(Collection entries)

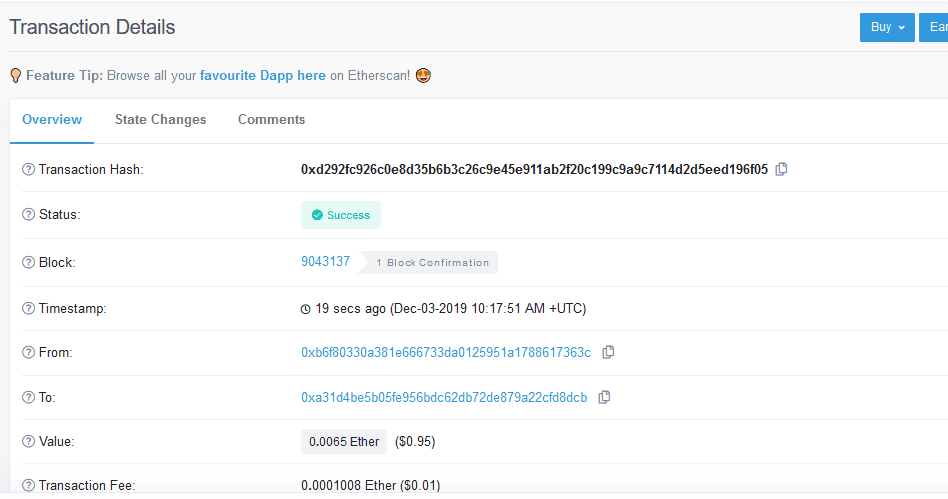Image resolution: width=948 pixels, height=499 pixels.
Task: Click help icon beside Transaction Hash
Action: click(x=28, y=170)
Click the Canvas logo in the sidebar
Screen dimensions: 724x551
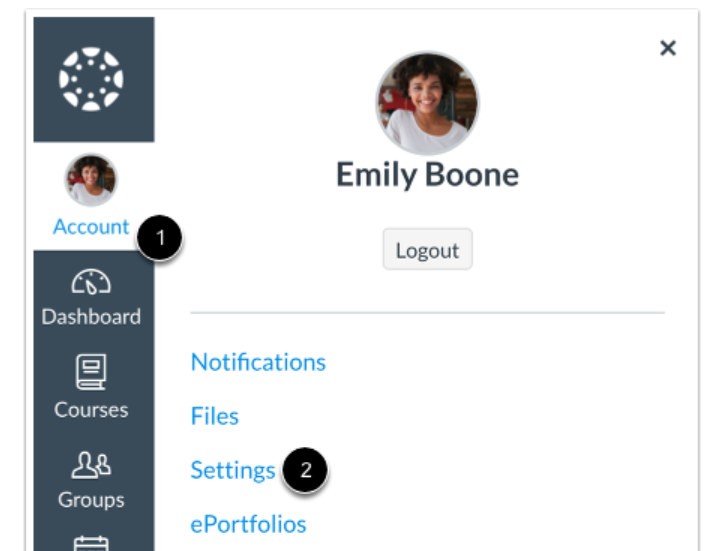tap(92, 78)
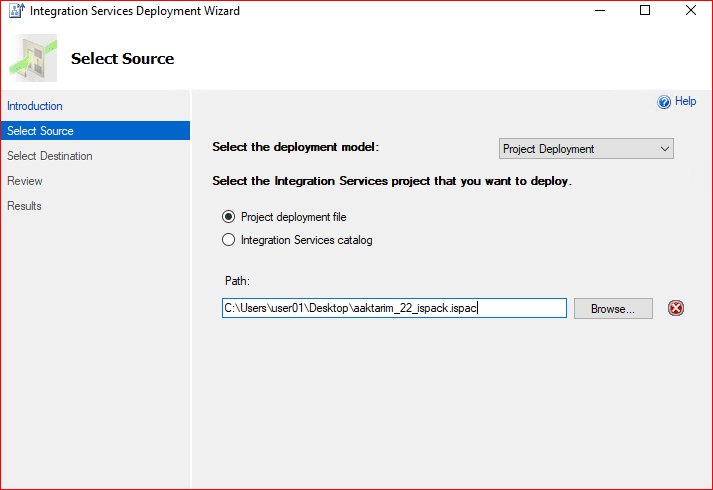Viewport: 713px width, 490px height.
Task: Switch to the Results step
Action: click(x=25, y=206)
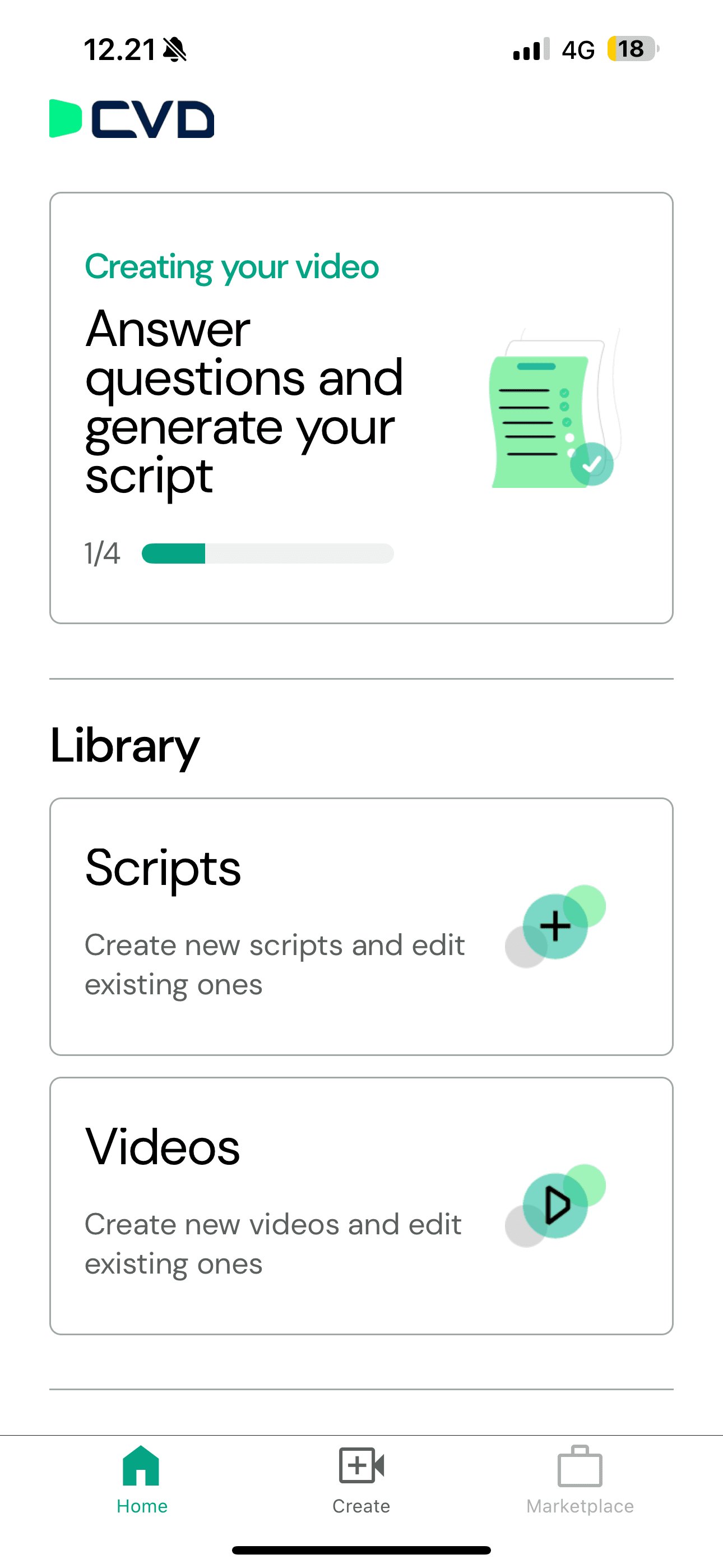Image resolution: width=723 pixels, height=1568 pixels.
Task: Select the Home label text
Action: coord(142,1506)
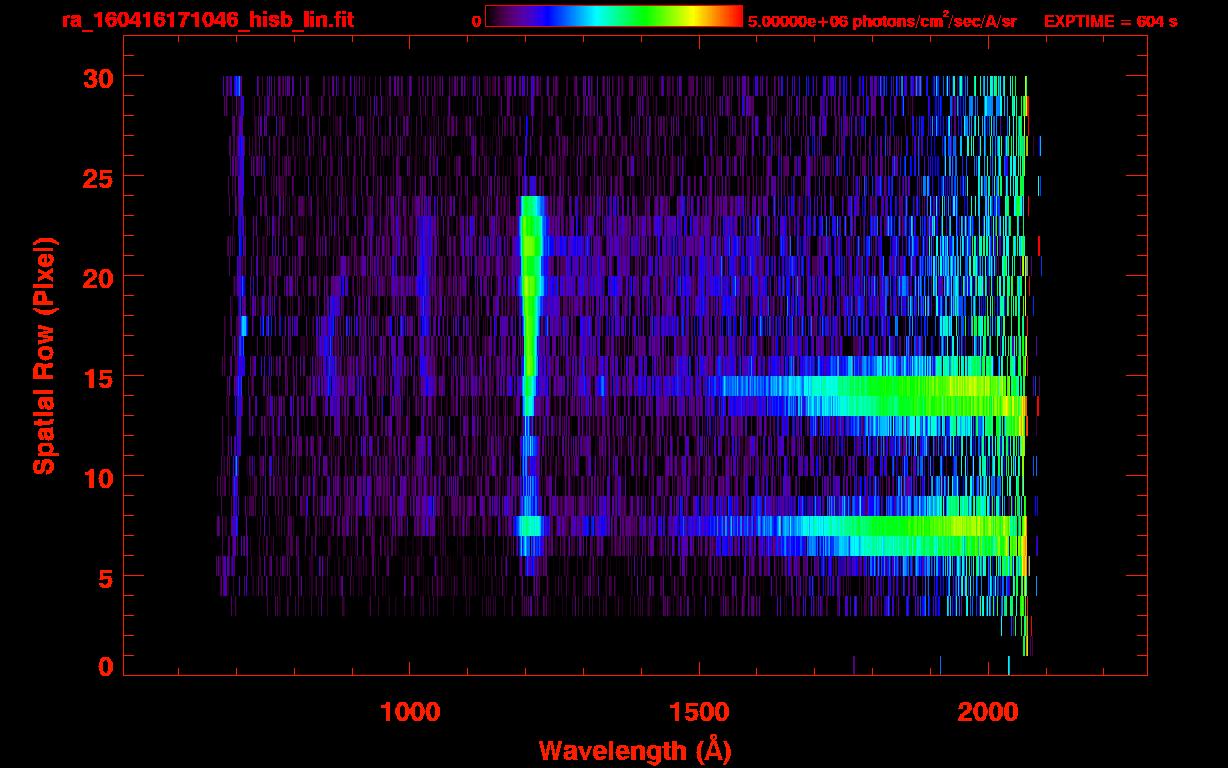Click the Spatial Row (Pixel) axis label

43,355
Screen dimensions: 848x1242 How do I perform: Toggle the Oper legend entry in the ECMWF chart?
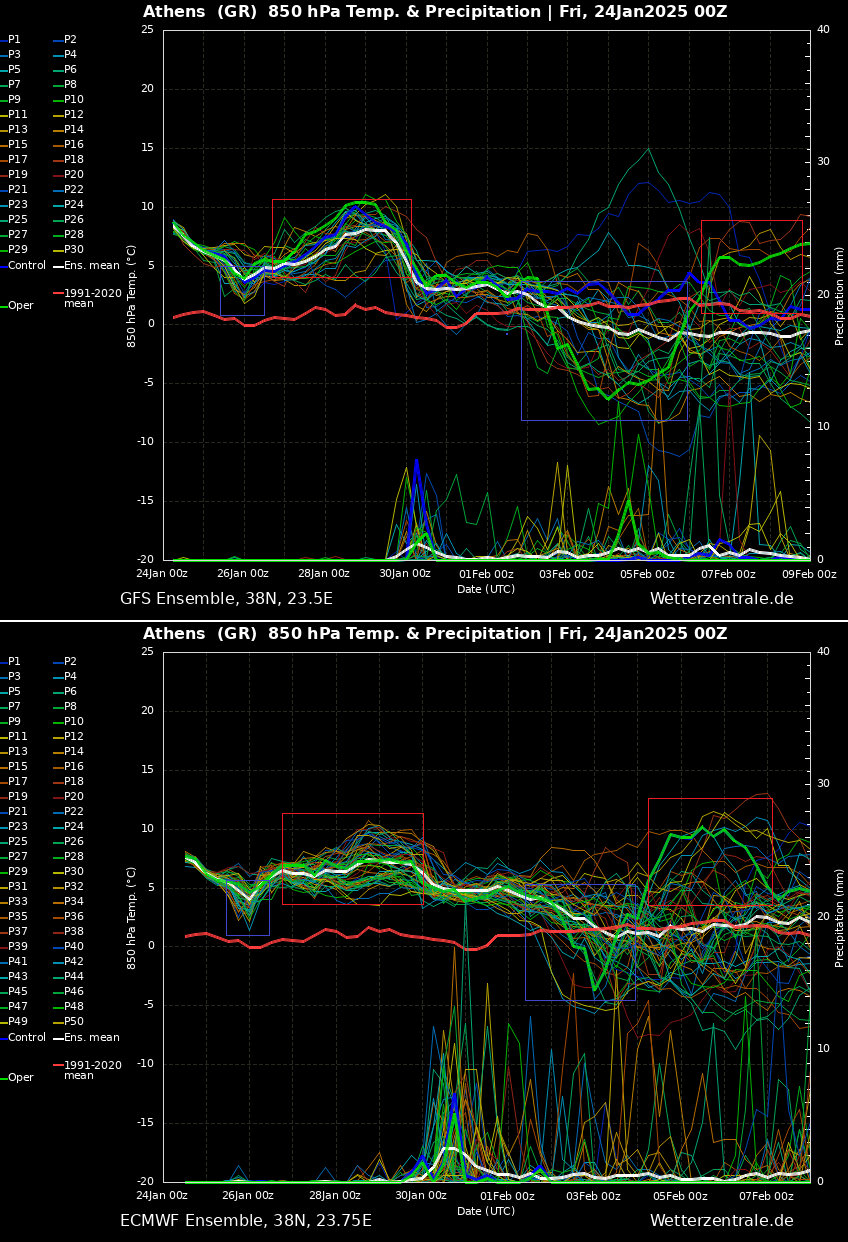(21, 1078)
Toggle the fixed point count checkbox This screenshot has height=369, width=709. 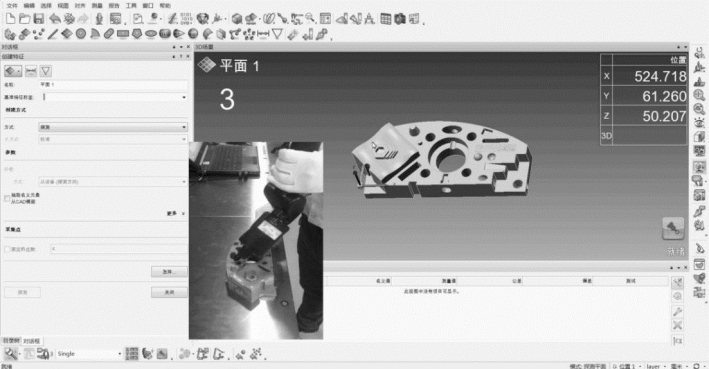(x=7, y=249)
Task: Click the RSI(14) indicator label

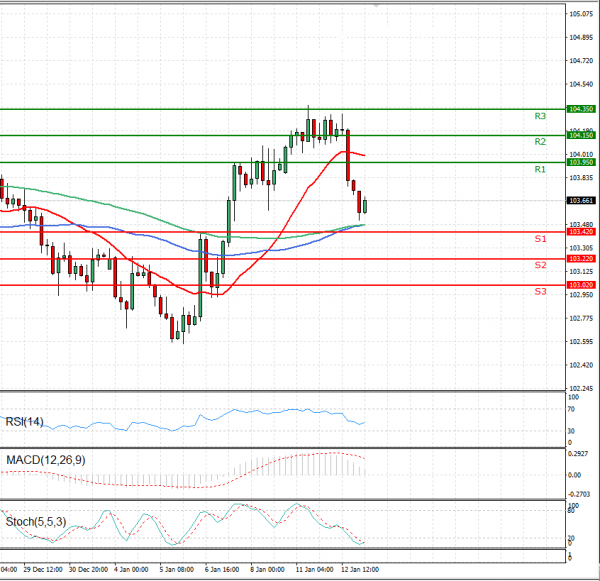Action: [27, 421]
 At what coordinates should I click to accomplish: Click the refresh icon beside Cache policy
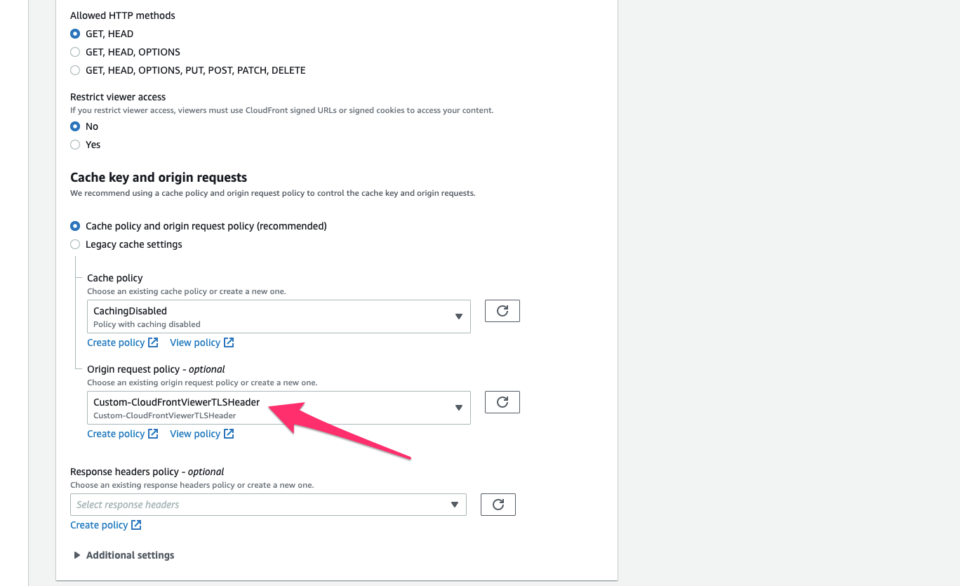coord(501,310)
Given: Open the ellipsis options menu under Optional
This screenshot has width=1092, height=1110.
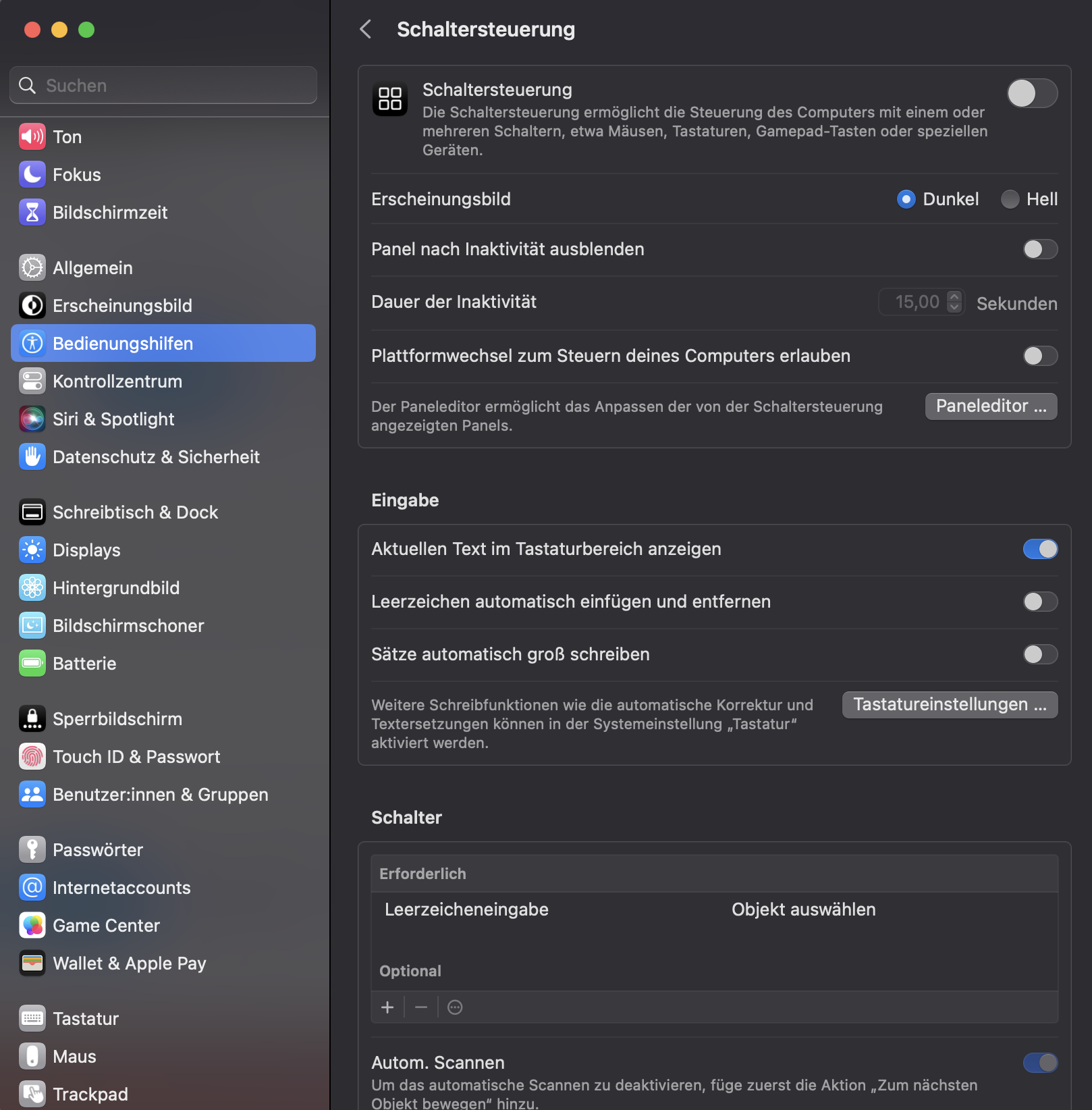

About this exercise: Begin at the line that contains "At what coordinates" and transcribe exactly, and only, each line through the final line of the data above, both included; the pictures do not go in.

Response to the task:
 At what coordinates should I click to accomplish: Click the refresh icon beside Cache policy
coord(501,310)
Given: Open the ellipsis options menu under Optional
This screenshot has width=1092, height=1110.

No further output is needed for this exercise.